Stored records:
▬▬▬

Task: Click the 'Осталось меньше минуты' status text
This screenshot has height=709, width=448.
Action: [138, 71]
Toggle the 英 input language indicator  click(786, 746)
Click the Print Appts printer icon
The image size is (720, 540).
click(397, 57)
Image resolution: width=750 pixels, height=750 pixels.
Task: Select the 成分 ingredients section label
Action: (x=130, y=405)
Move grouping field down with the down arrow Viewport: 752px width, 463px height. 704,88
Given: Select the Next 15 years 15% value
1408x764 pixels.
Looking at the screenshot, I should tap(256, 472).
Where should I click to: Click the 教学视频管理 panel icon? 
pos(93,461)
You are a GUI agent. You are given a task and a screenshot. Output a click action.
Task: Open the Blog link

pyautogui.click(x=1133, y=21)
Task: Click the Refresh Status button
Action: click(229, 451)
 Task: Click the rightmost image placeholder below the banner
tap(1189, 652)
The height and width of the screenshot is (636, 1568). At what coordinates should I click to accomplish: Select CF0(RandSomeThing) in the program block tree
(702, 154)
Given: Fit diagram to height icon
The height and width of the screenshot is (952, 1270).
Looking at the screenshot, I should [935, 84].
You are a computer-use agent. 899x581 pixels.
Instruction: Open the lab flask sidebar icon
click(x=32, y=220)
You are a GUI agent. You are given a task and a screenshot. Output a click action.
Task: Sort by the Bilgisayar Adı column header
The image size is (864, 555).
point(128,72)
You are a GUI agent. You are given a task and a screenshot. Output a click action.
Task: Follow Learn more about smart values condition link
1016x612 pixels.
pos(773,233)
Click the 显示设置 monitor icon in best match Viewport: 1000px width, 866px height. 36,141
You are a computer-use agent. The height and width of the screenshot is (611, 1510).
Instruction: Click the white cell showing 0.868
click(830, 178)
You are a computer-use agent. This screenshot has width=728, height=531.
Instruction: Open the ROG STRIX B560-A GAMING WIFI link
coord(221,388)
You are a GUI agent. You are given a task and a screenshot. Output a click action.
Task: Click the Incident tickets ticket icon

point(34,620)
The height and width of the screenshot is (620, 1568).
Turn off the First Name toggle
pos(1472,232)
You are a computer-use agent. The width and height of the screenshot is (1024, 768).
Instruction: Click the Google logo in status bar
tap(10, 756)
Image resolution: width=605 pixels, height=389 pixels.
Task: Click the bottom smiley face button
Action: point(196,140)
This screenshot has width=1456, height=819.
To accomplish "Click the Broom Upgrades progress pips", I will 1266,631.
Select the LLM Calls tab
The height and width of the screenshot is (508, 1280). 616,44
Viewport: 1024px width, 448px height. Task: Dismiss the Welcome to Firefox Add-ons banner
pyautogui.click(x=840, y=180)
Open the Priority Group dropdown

▬▬▬

## Task statement
Return only the number of lines above that include the word "computer".

## Response box
4